**Teks Bacaan:**
Kekuatan di dunia sepak bola seolah mengalami perubahan selama satu dekade terakhir. Pergantian pelatih hingga cara klub menangani keuangan klub menjadi alasan.

Selain itu berbagai regulasi anyar juga tercipta selama 10 tahun terakhir. Sebut saja Financial Fair Play (FFP), Video Assistant Referee (VAR), dan aturan pemain homegrown.

Saat ini, Juventus, Manchester City, dan PSG merupakan kekuatan besar di sepak bola Eropa. Ketiga klub tersebut selalu masuk kandidat pemenang Liga Champions.

Apabila menilik ke satu dekade silam, rupanya baik Juventus, Manchester City, dan PSG bukanlah kekuatan di Eropa. Bahkan, di negaranya masing-masing pun mereka tidak terlalu kuat.

**Data yang Diberikan:**
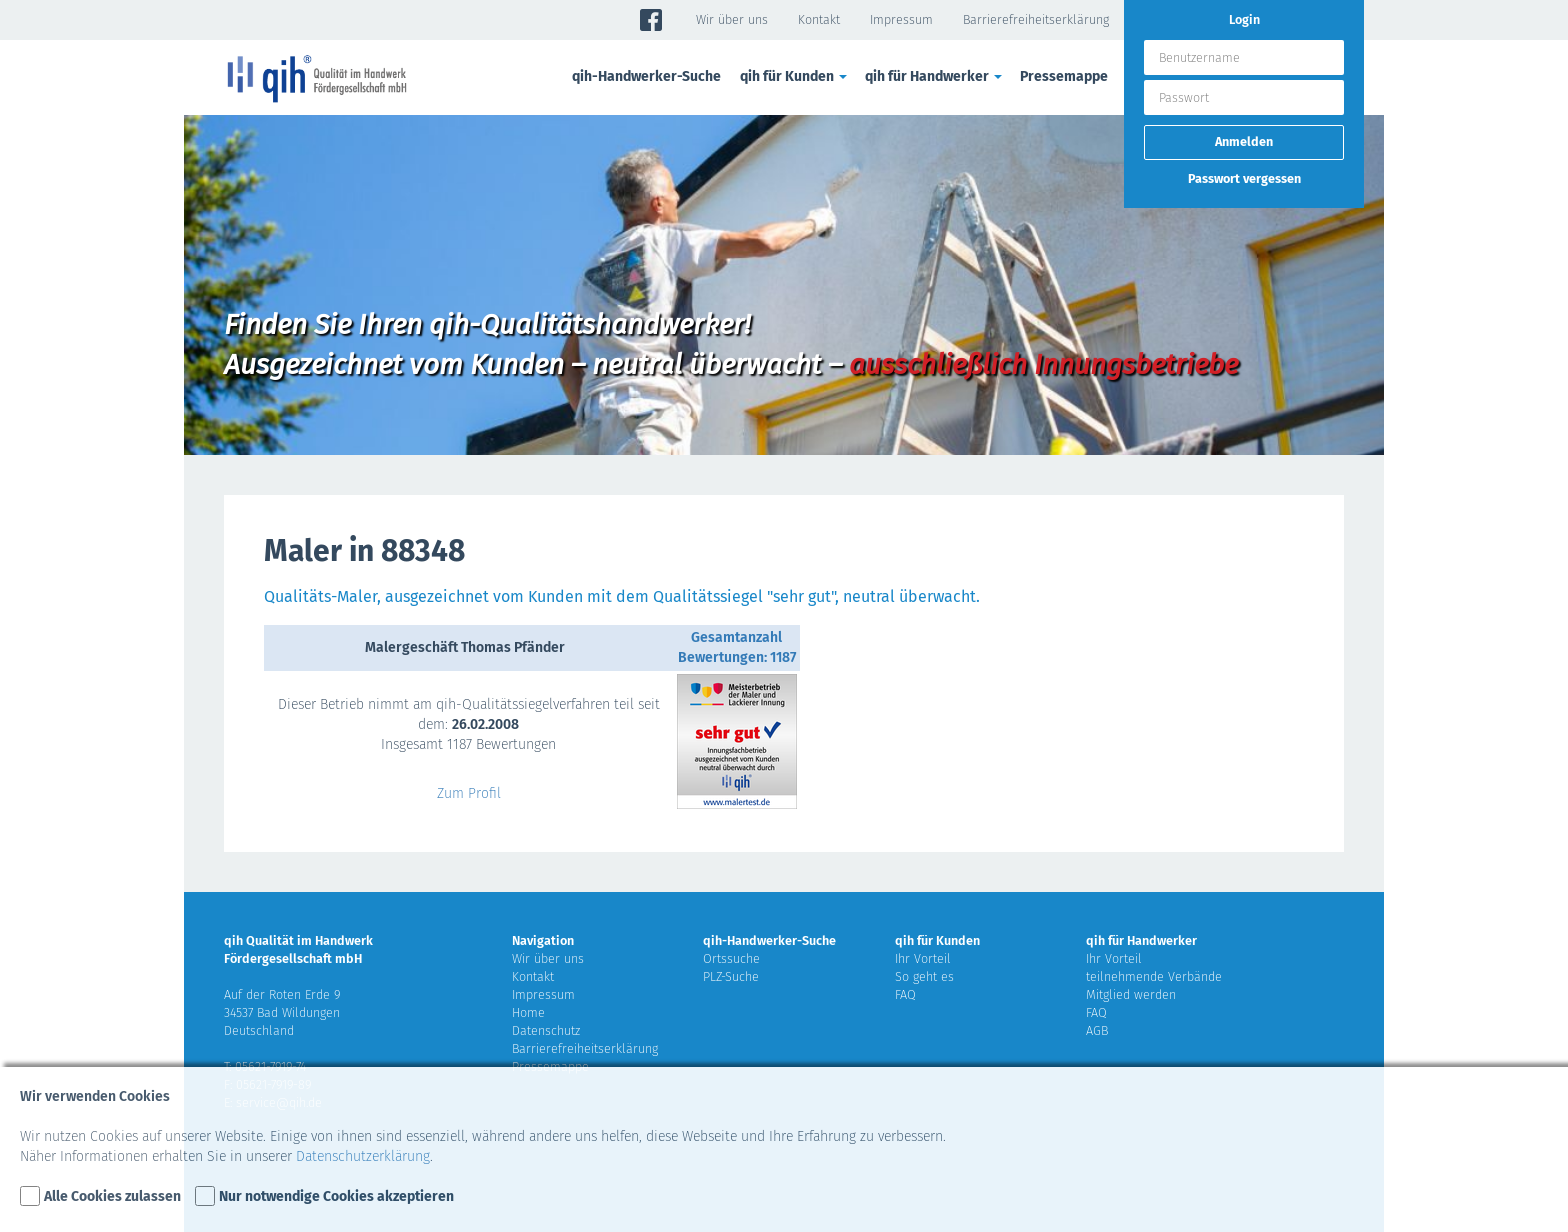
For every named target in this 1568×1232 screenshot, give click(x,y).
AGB (1097, 1030)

**Tugas Anda:**
Salin seluruh teks bacaan tentang perubahan kekuatan sepak bola Eropa tanpa mengubah satu kata pun. Data di atas tidak berhubungan dengan teks bacaan.

**Jawaban Latihan:**
Kekuatan di dunia sepak bola seolah mengalami perubahan selama satu dekade terakhir. Pergantian pelatih hingga cara klub menangani keuangan klub menjadi alasan.

Selain itu berbagai regulasi anyar juga tercipta selama 10 tahun terakhir. Sebut saja Financial Fair Play (FFP), Video Assistant Referee (VAR), dan aturan pemain homegrown.

Saat ini, Juventus, Manchester City, dan PSG merupakan kekuatan besar di sepak bola Eropa. Ketiga klub tersebut selalu masuk kandidat pemenang Liga Champions.

Apabila menilik ke satu dekade silam, rupanya baik Juventus, Manchester City, dan PSG bukanlah kekuatan di Eropa. Bahkan, di negaranya masing-masing pun mereka tidak terlalu kuat.